IN3050 – Introduction to Artificial Intelligence and Machine Learning
Changes in the course due to coronavirus
Autumn 2020 the exams of most courses at the MN Faculty will be conducted as digital home exams or oral exams, using the normal grading scale. The semester page for your course will be updated with any changes in the form of examination.
This course gives a basic introduction to machine learning (ML) and artificial intelligence (AI). Through an algorithmic approach, the students are given a practical understanding of the methods being taught, in particular through making their own implementations of several of the methods. The course covers supervised classification based on e.g., artificial neural networks (deep learning), as well as unsupervised learning (clustering), regression, optimization (evolutionary algorithms and other search methods) and reinforcement learning, in addition to design of experiments and evaluation. Students also receive an introduction to philosophical fundamental problems and ethical questions related to ML/AI, as well as the field's history.

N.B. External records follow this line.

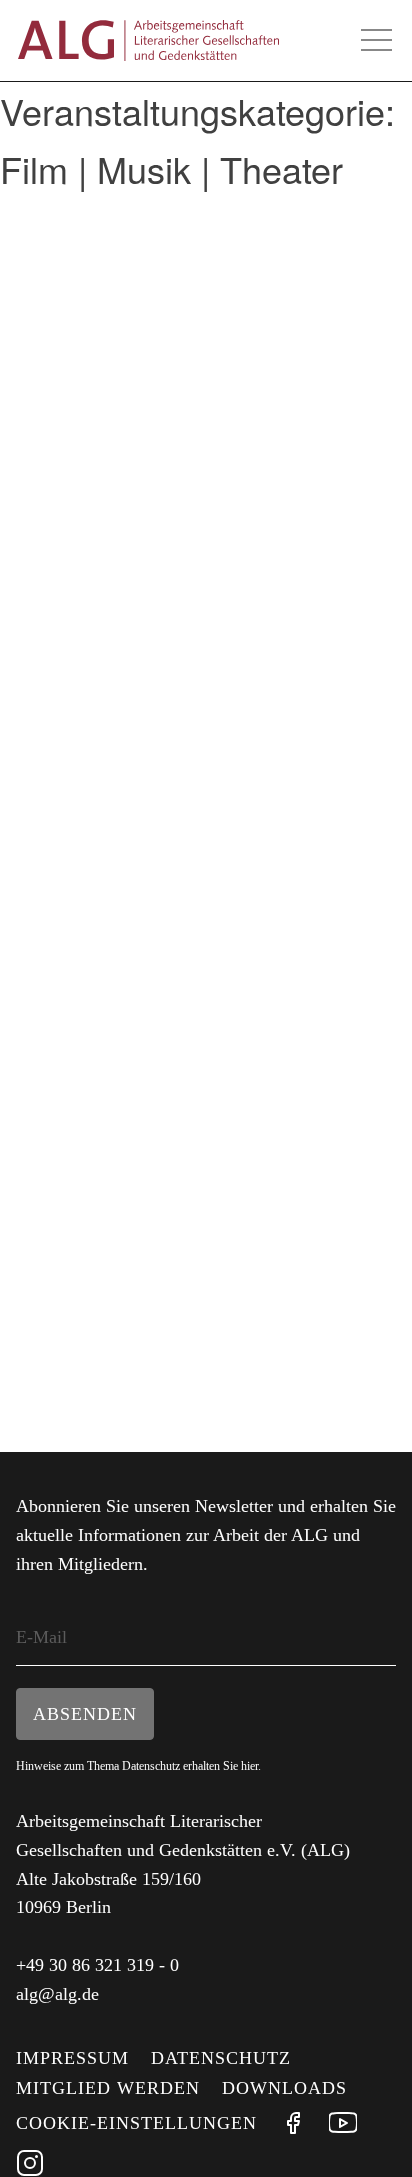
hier (249, 1766)
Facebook (293, 2123)
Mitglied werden (108, 2088)
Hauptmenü (376, 40)
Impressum (72, 2058)
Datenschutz (221, 2058)
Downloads (284, 2088)
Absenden (85, 1714)
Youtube (343, 2123)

After taking the course, you will:
- have insight into the main methods used in machine learning (ML) and artificial intelligence (AI)

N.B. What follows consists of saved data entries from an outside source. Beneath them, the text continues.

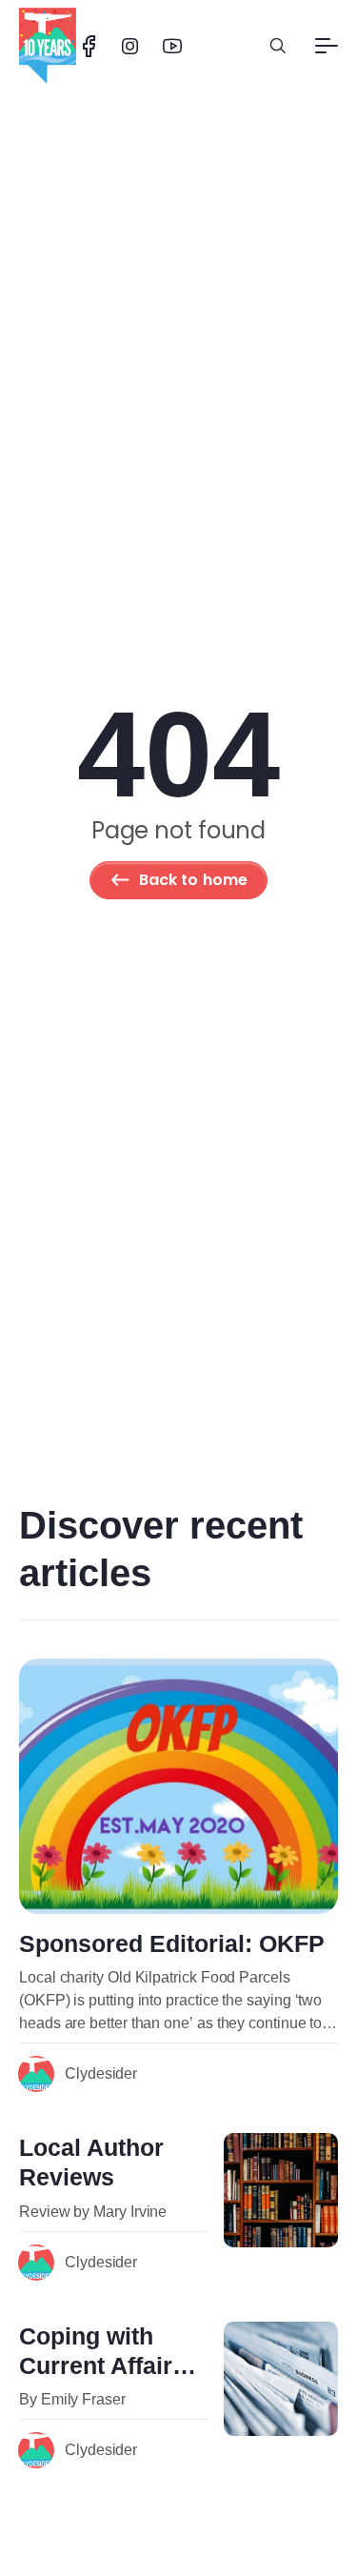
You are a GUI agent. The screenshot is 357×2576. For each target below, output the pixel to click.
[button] (278, 46)
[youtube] (172, 46)
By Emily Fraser (72, 2399)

- have knowledge of the historical development of the field
- be able to design and conduct experiments using the methods, with emphasis on evaluation
- be able to consider the pros and cons when choosing ML / AI methods for different applications
- be able to implement algorithms for selected methods
- have knowledge of basic philosophical and ethical issues related to the development and application of ML / AI
Admission to the course
Students at UiO register for courses and exams in Studentweb.
Special admission requirements
In addition to fulfilling the Higher Education Entrance Qualification, applicants have to meet the following special admission requirements:
- Mathematics R1 or Mathematics (S1+S2)
The special admission requirements may also be covered by equivalent studies from Norwegian upper secondary school or by other equivalent studies. Read more about special admission requirements (in Norwegian).
Recommended previous knowledge
Some experience with programming preferably including the course IN2010 – Algorithms and Data Structures
- 10 credits overlap with IN4050 – Introduction to Artificial Intelligence and Machine Learning.
- 7 credits overlap with INF3490 – Biologically inspired computing (continued).
- 7 credits overlap with INF4490 – Biologically Inspired Computing (continued).
- 3 credits overlap with FYS-STK3155 – Applied Data Analysis and Machine Learning.
- 3 credits overlap with FYS-STK4155 – Applied Data Analysis and Machine Learning.
2 hours of lectures and 2 hours of exercises (computer lab) each week.
Submission and approval of mandatory assignments are required. Read more about requirements for submission of assignments, group work and legal cooperation under guidelines for mandatory assignments.
The course has a 4 hour written digital exam, but might get an oral exam if the number of students is low.
All mandatory assignments must be approved to be allowed to take the exam.
It will also be counted as one of your three attempts to sit the exam for this course, if you sit the exam for one of the following courses: IN4050 – Introduction to Artificial Intelligence and Machine Learning, INF3490 – Biologically inspired computing (continued) and INF4490 – Biologically Inspired Computing (continued).
Examination support material
No examination support material is allowed.
Grades are awarded on a scale from A to F, where A is the best grade and F is a fail. Read more about the grading system.
Resit an examination
Students who can document a valid reason for absence from the regular examination are offered a postponed examination at the beginning of the next semester. Re-scheduled examinations are not offered to students who withdraw during, or did not pass the original examination.